The Plan Quality Problem

Say on Climate votes are on company-prepared plans. The quality of those plans varies:

  • Some plans (BP, Shell) have been scrutinized by independent analysts as insufficient for Paris alignment
  • Others (Nestlé) have received high ratings from independent climate assessors

Without independent assessment of plan credibility incorporated into the voting recommendation, shareholders are largely voting on disclosure quality rather than climate ambition quality.

The Enforcement Gap

Advisory votes have no legal enforcement. If a company receives 85% approval for a plan and then significantly retreats from that plan (as BP did in 2023), shareholders have no direct legal remedy through the voting mechanism. The enforcement mechanism is reputational and through subsequent voting — the company faces accountability at the next year's vote.


US Context

Say on Climate adoption has been more limited in the US than in Europe:

SEC Rule 14a-8 constraints: The SEC has allowed companies to exclude some Say on Climate proposals as "ordinary business" matters — claiming climate strategy is a management decision exempt from shareholder vote.

Political context: The anti-ESG environment has made US companies more resistant to ESG-related governance innovations.

Institutional investor ambivalence: Some major US institutional investors (including Vanguard historically) have been lukewarm on Say on Climate, preferring bilateral engagement to formal voting mechanisms.


Common Mistakes

Treating Say on Climate approval as endorsement of plan adequacy. A company receiving 85% Say on Climate support has not necessarily been certified as Paris-aligned — it may simply have disclosed more than peers and engaged well with investors.

Assuming Say on Climate will discipline plan retreat. BP's 2023 climate ambition reduction following an 84.8% 2022 vote demonstrates that the advisory mechanism does not prevent management from modifying plans between annual votes.

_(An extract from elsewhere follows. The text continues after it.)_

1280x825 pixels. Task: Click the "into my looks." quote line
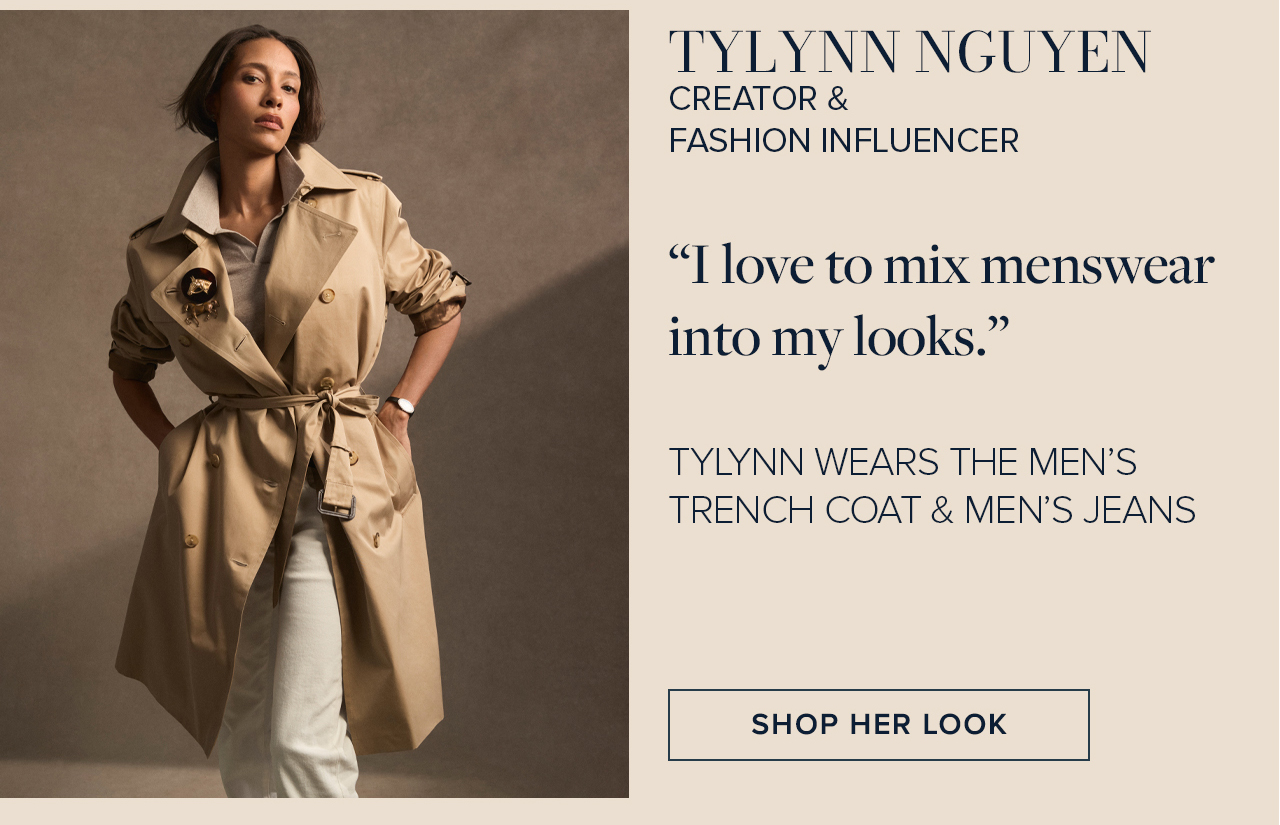839,337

Treating non-adoption as resistance to climate action. Some companies have not adopted Say on Climate because they prefer other engagement mechanisms (bilateral engagement, TCFD disclosure, CA100+ engagement) rather than formal advisory votes.



Summary

Say on Climate gives shareholders advisory votes on company climate transition plans — voluntary at early adopters (Shell, BP, HSBC, Nestlé) and pursued through formal resolutions at resistant companies. Early votes received 80–90% support, reflecting shareholder approval of the concept alongside varied plan quality assessments. Critical perspectives note the potential for rubber stamping, plan quality variation, and the advisory mechanism's lack of enforcement when companies retreat from commitments. US adoption has lagged Europe due to regulatory constraints and political context. The mechanism's ultimate value depends on whether vote outcomes translate into accountability for plan quality and implementation — which requires sustained institutional investor follow-through.